14- Get under the car (i have a pit, but what ever you do make sure the vehicle is secure)
15- Remove slave cylinder and push rod
16- Loosen gearbox mounting (do not remove yet tho)
17- Disconnect the propshaft (you may need to jack up one wheel to rotate it if you cant get on all 4 nuts!)
18- Unbolt the bell housing
19- Disconnect reverse light wires, place a trolly jack under the gearbox. Position it centerally under the drain plug, as this is where the center of gravity is. the jack wants longtitudinal so the gear box can slide backwards.
-Slowly jack up the gear box about 3" to clear the propshaft.
-Lift out the gearbox mounting bracket (may need to disconnect the handbrake to acces one of the nuts)
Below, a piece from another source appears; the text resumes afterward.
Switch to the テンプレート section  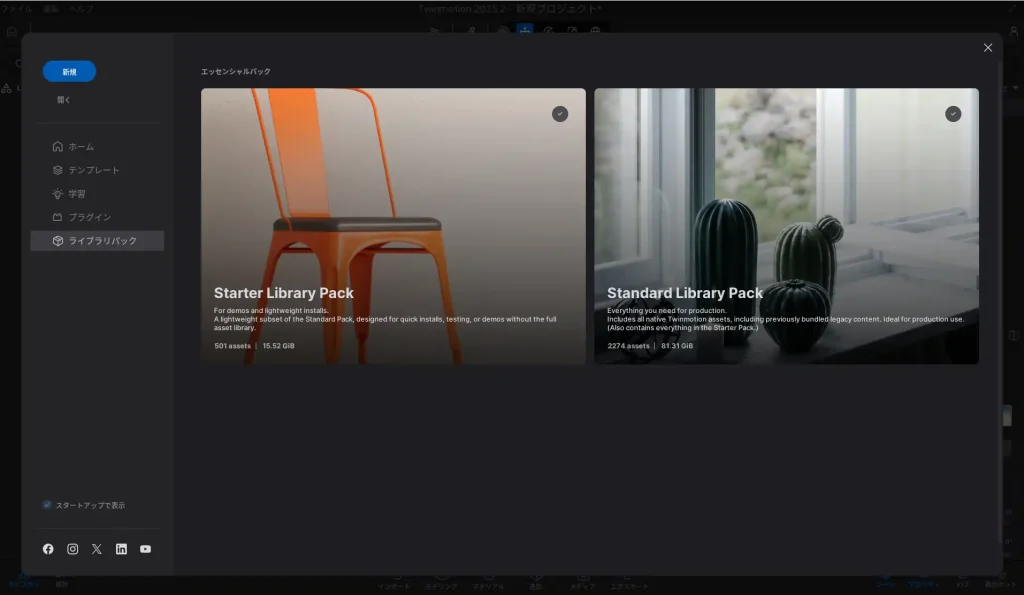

- Place a bottle jack under the rear of the engine sump and jack the engine (place a bit of 3x3 between the jack and the sump and make sure it is longer than the sump to avoid damage) jack untill the gearbox just has its weight off of the trolly jack.
-Then jack the trolly jack/gearbox one pump just to take the strain.
Hopefully the gearbox and engine should be square after this, the main aim to lift the gear box higher then the prop to enable it to mave backwards. IT IS ESSENTIAL THAT THE GEARBOX AND ENGINE ARE SQUARE OR YOU CAN DAMAGE THE SPLINE
- Sit on the rear seat and pull the box, it should simply slide back away from the engine rolling on the trolly jack perfectly ballanced (A mate would be really helpfull here as you need 3 hands at some points, but it can be done as i have shown)
20- Remove the gearbox- either get a mate and carry it out the car, or lower it down if your on a ramp/in a pit.
I have chosen to leave the box in the car for the moment, simply twisted it about 5%, still with the weight on the jack and it shoudl sit there ballenced nicley.
21- Have a peak at the clutch
I have left it here, as i want to rebuild the engine before i start messing with the clutch and risk turning the pistons.